__Tâches à faire__:
- A) Dans le texte sur le sud de la Suède, quelle région est présentée comme une terre de diversité ?
- B) Recopiez le passage du texte sur le sud de la Suède qui commence à « Aller jusqu’au nord » et se termine à « terre de diversité. », en substituant « élans » à « cerfs ».
- C) Prolongez le texte sur le sud de la Suède à partir de sa dernière phrase.

__Texte du document__:

────────────────────

Aller jusqu’au nord pour en explorer le sud, un comble ? Stockholm, la côte ouest, la Dalécarlie, la Laponie, ce ne sera pas pour cette fois – la Suède a bien des cordes à son arc. La partie méridionale de ce grand territoire emprunte à l’Europe centrale un climat plus doux ; à la mer du Nord ses petites cabines colorées et des couchers de soleil en technicolor ; à la mer Baltique son eau très peu salée et des traditions de villégiature. Les cerfs altiers et les forêts denses sont bien là, que côtoient aussi des vaches, des vergers et des vignobles. Le Götaland est une terre de diversité.

────────────────────

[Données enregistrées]
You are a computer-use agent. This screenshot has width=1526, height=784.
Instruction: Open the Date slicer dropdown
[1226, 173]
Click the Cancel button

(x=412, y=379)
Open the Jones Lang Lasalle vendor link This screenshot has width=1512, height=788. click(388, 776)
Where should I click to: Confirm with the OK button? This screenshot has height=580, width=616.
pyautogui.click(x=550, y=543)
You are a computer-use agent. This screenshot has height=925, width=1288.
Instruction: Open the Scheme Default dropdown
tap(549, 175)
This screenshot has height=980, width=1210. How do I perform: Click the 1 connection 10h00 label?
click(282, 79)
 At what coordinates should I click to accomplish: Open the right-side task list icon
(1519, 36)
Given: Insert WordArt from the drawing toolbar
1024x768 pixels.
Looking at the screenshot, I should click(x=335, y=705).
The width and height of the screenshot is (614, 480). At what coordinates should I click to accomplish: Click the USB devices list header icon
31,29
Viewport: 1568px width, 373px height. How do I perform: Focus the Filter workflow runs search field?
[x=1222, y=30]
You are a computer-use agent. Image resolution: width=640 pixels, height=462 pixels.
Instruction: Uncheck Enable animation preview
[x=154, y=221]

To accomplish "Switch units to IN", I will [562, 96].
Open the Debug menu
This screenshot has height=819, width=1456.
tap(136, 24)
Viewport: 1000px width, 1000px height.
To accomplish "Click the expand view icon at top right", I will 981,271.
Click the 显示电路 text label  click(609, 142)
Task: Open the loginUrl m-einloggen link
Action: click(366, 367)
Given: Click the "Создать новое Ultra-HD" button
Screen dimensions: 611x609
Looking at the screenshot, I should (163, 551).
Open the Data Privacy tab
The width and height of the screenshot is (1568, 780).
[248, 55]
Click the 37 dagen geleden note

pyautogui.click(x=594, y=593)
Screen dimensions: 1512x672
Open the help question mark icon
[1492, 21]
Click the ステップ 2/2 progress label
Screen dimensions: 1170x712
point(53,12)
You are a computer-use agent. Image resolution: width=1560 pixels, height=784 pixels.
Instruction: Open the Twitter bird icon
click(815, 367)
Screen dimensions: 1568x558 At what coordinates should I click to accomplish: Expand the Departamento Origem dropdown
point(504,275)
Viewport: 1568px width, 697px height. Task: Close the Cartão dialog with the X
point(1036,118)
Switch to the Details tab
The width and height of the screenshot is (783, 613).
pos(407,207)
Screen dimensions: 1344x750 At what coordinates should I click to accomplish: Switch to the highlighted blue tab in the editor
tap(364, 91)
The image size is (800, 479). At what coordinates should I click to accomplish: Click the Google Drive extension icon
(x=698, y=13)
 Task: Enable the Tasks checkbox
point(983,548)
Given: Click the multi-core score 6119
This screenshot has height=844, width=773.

────────────────────

__Réponses aux tâches__:
- A) Le Götaland.

- B)
Aller jusqu’au nord pour en explorer le sud, un comble ? Stockholm, la côte ouest, la Dalécarlie, la Laponie, ce ne sera pas pour cette fois – la Suède a bien des cordes à son arc. La partie méridionale de ce grand territoire emprunte à l’Europe centrale un climat plus doux ; à la mer du Nord ses petites cabines colorées et des couchers de soleil en technicolor ; à la mer Baltique son eau très peu salée et des traditions de villégiature. Les élans altiers et les forêts denses sont bien là, que côtoient aussi des vaches, des vergers et des vignobles. Le Götaland est une terre de diversité.

- C)
Scanie des mers, Scanie des champs
Une fois n’est pas coutume, c’est par le Danemark voisin que l’on rejoint la Scanie. L’impressionnant pont Øresund émerge de l’île artificielle de Peberholm et survole la Baltique, Copenhague dans le rétroviseur, pour rallier la Suède et Malmö. Premières maisons à colombages, premier kanelbullar (brioche roulée à la cannelle et cardamome). Premier « château » aussi, dont l’appellation suédoise recouvre autant les imposants édifices médiévaux que des demeures plus modernes ou des bâtiments administratifs. Et cette tour torsadée qui fend le ciel, dans le nouveau quartier mi-portuaire mi-résidentiel de Västra Hamnen – la plus haute tour de Scandinavie. Nous découvrons rapidement que les Suédois ont un penchant pour les palmarès en tous genres, en particulier ceux qui leur attribuent « le plus grand » quelque chose, même à échelle relative.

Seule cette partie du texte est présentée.